A monsoon fantasy
I live in the outskirts of a semi-desert. It usually doesn’t rain much here. And when it does, it’s seldom anything bigger than a few drizzles. In fact, it didn’t shower at all for a few years in the earlier part of this decade. When it finally rained one day, I couldn’t remember whether I had an umbrella!
This year though it has been different. Pleasantly, it has rained quite regularly. And not just drizzles. Some days, you can actually call it a pour. No, it’s not quite the monsoon. How can it be when the temparature outside is in the single digits? It is, of course, monsoon in Desh. As I look outside my window and see a barren, red earth getting soaked, I imagine clouds gathering over a bustling city.
Dear reader, let’s forget our troubled politics today, and fantasise about a monsoon day in the city.
Let’s focus on some of the citizens of this megalopolis. We see a housewife rushing back from the market. We see schoolkids buying star-fruit and jhalmuri from a street vendor. We see an office worker on his boss’s errand looking apprehensively at the sky. We see some street kids looking expectantly at the sky.
And while we see them, we hear Borisho dhora majhe shantiro bari.

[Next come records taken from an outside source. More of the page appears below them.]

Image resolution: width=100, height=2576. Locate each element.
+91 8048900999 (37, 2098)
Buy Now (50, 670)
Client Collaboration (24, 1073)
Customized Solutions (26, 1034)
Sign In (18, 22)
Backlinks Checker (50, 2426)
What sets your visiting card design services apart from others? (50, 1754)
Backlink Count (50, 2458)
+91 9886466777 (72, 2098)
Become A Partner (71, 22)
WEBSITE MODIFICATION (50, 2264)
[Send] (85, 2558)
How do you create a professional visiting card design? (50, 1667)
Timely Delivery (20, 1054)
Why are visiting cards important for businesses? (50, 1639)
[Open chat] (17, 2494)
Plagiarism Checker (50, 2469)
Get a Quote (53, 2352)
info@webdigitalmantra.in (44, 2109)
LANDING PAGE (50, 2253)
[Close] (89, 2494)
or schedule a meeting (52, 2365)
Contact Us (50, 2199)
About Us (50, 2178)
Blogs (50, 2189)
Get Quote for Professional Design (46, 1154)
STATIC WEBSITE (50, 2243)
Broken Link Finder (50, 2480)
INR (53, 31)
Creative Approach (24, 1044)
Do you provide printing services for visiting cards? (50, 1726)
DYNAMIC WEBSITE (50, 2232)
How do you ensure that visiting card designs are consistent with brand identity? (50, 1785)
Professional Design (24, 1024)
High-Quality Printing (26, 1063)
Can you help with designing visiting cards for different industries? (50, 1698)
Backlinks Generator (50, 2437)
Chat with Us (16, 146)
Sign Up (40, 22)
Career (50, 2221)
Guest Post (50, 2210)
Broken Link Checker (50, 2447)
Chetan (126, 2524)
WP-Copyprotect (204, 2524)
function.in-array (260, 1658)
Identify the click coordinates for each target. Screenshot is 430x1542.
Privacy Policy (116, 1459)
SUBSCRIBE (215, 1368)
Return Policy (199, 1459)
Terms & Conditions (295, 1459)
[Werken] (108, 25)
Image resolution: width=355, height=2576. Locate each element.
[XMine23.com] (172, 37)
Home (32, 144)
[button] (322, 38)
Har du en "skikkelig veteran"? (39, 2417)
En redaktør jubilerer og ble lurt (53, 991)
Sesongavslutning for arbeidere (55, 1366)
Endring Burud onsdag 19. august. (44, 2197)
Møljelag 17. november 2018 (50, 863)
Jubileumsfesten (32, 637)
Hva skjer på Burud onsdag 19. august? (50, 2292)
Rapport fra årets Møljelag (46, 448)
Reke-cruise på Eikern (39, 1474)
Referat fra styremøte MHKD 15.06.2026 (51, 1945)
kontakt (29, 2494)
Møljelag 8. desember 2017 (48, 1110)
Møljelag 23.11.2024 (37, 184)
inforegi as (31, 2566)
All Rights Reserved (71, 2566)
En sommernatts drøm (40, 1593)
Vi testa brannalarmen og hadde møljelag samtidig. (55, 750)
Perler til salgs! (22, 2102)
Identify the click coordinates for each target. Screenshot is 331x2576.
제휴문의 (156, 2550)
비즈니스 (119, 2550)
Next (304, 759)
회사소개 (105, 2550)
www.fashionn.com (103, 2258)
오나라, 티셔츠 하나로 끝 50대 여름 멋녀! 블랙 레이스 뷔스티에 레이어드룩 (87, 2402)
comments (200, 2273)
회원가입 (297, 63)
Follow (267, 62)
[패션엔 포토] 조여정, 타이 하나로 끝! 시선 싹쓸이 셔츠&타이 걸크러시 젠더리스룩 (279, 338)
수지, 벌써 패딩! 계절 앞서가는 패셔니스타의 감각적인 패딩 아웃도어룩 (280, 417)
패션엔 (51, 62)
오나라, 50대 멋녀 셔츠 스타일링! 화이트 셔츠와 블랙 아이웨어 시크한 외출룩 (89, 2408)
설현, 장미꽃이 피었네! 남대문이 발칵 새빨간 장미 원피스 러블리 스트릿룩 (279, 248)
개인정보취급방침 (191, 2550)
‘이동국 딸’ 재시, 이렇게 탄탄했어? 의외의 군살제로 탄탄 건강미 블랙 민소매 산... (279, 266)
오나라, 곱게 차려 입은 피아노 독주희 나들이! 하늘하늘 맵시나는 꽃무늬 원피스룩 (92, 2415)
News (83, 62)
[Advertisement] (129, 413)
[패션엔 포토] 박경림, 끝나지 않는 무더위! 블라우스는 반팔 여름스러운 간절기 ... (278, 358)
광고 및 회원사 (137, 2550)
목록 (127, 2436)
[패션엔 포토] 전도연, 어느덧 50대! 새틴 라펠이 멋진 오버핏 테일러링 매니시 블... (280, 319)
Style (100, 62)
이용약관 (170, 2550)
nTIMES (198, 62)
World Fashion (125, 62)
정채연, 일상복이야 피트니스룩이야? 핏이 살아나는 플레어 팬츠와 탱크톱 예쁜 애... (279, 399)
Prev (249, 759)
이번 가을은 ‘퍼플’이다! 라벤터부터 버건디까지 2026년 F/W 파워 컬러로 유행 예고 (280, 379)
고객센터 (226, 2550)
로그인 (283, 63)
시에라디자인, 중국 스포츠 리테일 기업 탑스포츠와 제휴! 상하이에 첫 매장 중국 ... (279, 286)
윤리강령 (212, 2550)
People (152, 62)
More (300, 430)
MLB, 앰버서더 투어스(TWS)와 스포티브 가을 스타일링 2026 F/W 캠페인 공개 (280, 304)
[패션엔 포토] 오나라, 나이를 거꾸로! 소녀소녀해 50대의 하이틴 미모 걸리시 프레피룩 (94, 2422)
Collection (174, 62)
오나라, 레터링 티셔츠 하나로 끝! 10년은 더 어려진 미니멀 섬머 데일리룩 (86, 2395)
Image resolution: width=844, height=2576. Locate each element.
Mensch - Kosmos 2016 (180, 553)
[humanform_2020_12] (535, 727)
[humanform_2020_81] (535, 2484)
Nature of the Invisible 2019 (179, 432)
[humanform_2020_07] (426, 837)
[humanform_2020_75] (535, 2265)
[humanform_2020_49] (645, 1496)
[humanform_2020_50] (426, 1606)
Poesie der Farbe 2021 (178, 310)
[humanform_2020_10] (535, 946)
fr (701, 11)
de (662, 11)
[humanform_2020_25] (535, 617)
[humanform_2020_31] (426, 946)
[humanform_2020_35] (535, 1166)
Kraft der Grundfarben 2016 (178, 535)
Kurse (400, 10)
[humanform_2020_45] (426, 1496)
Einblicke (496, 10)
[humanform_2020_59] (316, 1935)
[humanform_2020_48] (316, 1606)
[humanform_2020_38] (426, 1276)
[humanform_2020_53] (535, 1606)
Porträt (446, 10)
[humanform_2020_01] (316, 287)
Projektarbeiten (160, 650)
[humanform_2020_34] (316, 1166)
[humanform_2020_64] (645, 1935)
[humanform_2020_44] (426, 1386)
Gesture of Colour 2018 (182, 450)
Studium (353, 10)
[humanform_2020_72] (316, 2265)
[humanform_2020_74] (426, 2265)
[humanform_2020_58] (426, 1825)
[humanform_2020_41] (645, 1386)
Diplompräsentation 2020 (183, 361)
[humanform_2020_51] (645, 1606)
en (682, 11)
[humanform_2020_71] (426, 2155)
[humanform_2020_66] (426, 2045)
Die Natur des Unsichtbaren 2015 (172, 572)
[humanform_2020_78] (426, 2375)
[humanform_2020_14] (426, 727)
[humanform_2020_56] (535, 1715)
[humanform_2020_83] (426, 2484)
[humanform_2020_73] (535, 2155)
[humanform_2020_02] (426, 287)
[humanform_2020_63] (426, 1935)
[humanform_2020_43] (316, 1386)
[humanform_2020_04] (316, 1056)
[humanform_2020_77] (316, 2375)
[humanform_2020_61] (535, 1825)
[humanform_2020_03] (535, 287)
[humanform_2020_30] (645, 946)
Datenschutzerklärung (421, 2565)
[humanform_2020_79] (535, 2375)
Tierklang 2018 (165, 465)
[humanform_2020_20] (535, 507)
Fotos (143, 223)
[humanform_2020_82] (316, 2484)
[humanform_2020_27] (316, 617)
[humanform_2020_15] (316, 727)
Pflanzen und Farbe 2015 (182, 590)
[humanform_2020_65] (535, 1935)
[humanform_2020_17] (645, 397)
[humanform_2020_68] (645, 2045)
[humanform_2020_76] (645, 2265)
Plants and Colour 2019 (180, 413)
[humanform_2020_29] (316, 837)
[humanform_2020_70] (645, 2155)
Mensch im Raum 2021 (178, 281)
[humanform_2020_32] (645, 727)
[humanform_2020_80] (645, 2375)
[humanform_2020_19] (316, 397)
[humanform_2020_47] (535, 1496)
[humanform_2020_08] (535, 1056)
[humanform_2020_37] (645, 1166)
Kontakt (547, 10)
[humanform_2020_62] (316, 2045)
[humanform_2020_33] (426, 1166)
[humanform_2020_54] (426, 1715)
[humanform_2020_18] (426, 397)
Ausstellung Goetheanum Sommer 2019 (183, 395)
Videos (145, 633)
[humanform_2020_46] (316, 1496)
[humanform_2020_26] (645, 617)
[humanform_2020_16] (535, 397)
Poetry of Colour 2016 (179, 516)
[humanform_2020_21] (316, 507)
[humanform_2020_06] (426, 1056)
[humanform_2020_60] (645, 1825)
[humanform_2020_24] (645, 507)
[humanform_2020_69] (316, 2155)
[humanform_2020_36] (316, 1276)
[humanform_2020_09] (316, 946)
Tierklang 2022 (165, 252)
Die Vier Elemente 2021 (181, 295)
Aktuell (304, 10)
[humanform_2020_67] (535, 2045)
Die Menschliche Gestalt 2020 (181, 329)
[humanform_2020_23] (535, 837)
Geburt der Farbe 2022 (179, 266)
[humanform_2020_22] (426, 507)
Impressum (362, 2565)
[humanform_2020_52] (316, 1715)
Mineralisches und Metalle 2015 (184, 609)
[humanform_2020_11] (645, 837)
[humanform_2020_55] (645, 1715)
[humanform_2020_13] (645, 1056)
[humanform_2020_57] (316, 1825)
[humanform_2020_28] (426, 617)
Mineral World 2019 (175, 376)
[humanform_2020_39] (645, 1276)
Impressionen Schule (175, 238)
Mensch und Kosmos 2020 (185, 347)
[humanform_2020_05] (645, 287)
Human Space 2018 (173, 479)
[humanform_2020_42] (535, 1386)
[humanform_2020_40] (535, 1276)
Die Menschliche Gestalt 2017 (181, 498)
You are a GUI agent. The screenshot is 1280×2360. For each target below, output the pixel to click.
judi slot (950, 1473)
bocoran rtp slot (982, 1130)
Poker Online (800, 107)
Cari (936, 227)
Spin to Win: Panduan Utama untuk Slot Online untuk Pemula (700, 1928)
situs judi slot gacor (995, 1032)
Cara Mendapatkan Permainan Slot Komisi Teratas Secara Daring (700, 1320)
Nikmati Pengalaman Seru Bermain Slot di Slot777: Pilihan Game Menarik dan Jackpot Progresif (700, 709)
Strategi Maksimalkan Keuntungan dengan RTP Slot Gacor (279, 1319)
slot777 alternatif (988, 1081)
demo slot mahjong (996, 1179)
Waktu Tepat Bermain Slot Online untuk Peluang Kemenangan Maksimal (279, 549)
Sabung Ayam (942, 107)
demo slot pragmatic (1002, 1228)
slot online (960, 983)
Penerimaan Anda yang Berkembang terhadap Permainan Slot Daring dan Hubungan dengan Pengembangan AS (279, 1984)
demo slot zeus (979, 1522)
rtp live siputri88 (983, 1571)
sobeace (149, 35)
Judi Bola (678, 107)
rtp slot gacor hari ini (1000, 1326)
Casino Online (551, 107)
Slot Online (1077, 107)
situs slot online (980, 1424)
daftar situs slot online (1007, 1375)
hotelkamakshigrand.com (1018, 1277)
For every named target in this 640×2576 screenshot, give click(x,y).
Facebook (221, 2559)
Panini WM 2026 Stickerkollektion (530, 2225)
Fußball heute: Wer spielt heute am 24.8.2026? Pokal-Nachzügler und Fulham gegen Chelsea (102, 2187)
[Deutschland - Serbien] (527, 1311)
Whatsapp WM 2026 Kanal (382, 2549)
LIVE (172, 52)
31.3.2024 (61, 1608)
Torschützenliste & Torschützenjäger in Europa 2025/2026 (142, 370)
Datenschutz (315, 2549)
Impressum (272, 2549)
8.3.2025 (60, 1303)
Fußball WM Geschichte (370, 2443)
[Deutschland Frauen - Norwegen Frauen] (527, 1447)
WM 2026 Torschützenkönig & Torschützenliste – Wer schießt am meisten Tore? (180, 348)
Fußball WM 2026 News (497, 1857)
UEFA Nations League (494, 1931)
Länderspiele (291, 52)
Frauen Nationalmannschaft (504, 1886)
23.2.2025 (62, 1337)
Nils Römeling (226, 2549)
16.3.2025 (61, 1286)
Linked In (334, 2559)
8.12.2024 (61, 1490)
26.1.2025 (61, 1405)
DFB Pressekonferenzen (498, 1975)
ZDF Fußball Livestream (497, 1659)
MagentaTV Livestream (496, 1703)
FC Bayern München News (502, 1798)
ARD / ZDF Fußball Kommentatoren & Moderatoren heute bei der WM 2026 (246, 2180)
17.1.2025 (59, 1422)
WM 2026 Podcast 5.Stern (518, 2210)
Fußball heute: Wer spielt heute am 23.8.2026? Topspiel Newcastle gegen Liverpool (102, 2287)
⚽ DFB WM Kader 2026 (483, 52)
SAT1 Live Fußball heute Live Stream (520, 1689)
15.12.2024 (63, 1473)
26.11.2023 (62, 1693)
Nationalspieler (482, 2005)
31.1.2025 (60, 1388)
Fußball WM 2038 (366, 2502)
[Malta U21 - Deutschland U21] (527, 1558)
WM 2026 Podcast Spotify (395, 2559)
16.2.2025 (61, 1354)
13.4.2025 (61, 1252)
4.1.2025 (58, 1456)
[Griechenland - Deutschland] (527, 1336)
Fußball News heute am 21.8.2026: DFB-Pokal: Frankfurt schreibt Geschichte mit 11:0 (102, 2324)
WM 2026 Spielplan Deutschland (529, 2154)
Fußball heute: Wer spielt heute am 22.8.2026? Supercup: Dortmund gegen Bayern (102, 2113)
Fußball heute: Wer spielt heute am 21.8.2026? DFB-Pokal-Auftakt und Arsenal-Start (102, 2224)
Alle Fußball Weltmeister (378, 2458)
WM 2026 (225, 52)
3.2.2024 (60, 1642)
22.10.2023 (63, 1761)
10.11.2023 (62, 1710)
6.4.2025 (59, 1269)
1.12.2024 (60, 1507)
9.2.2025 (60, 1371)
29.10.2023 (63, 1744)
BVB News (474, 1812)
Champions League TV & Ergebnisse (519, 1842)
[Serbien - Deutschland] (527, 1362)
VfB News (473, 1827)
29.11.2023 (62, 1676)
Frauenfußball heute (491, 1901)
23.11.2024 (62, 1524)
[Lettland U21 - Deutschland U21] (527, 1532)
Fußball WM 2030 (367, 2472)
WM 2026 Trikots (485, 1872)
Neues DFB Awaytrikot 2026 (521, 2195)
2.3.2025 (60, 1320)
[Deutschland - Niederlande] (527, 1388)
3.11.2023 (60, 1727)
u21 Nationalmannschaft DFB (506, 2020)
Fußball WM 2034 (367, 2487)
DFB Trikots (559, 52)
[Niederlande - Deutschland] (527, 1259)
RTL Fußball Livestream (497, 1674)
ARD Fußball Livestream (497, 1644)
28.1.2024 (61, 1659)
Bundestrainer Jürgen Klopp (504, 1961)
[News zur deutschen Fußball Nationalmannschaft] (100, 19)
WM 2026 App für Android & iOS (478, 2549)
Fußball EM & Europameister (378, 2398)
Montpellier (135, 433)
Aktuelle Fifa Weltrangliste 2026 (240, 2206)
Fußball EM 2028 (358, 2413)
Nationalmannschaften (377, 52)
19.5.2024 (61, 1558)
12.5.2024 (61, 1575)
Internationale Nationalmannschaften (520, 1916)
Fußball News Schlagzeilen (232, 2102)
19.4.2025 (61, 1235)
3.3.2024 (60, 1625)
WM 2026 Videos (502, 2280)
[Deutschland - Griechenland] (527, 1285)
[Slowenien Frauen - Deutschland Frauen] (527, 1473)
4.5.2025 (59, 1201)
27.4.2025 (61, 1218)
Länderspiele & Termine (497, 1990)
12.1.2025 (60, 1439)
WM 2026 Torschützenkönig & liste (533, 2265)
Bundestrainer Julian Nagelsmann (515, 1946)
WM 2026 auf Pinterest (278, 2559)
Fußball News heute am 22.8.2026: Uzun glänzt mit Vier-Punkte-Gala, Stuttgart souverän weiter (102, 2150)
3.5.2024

Then we zoom into a particular citizen. A young man. Maybe a university student. No, perhaps a bit older. He probably works in a bank or a multinational. Perhaps he is an aspiring writer or an artist. Whatever he does, on this monsoon day, he is alone. He thinks Ei meghla dine ekla ghore thake na je mon.
We now turn to a girl who lives in one of those high rise buildings. She is at home. She hasn’t seen him for a while. Maybe her parents don’t approve. Maybe they had a fight. But on this rainy day she cannot wait any longer. Maybe she sends an sms. Maybe she sends a message through gchat. While she contacts him, we hear Rimjhim ei srabone.
It is about to rain in the city. We see a mother picking up her kids from the school – getting a rickshaw is going to be very hard today. The office worker is definitely late for his errand – an irate boss awaits him back at the office. Schoolgirls don’t want to be late and face angry mothers, but schoolboys are looking forward to playing in the rain. As the city awaits the imminent rain, we hear Sraboner meghguli.
Our hero has received the message. They are going to meet somewhere. Maybe an icecream parlour? Maybe a coffee shop? Maybe a bookshop?
Wherever it is, she imagines how the date would be. Maybe she could have been on the roof. Or maybe in the garden. Dear reader, just in case you are not familiar with the Bollywood style of storytelling, we are about to enter a dream sequence (or, depending on how raunchy you want to get, an item number): Tip tip barsa pani.
Our couple meet, and, well, let’s see what they could be doing:
After an afternoon in the rain, it’s evening. It is time to say good bye. Or is it? She doesn’t want to let him go. Or maybe we could have some maan-obhimaan in this love story. Maybe there is some misunderstanding. Maybe an old boyfriend has showed up. Whatever it is, she is begging him, Ei brishti bheja raate chole jeo na.
Yes, yes, I’m aware that this is not very flattering to the girl. But hey, in my defence, firstly, it is a male fantasy, and secondly, it is in firm Desi (Bollywood-Dhallywood) tradition.
Back to the fantasy then. How can one refuse that kind of seduction? So there is happy ending. Well, you have to imagine the happy ending, because, fantasy or not, classic Desi films would have lots of symbolic shots, and absolutely no hanky panky – after all, you could watch it with your parents! So, let’s imagine a happy ending while listening to Eto kachhe dujone.
And finally, a monsoon night falls over the city – Brishti nemecche.
(Thanks to my best friend with whom another rickshaw ride from TSC to New Market during a monsoon afternoon is long over due).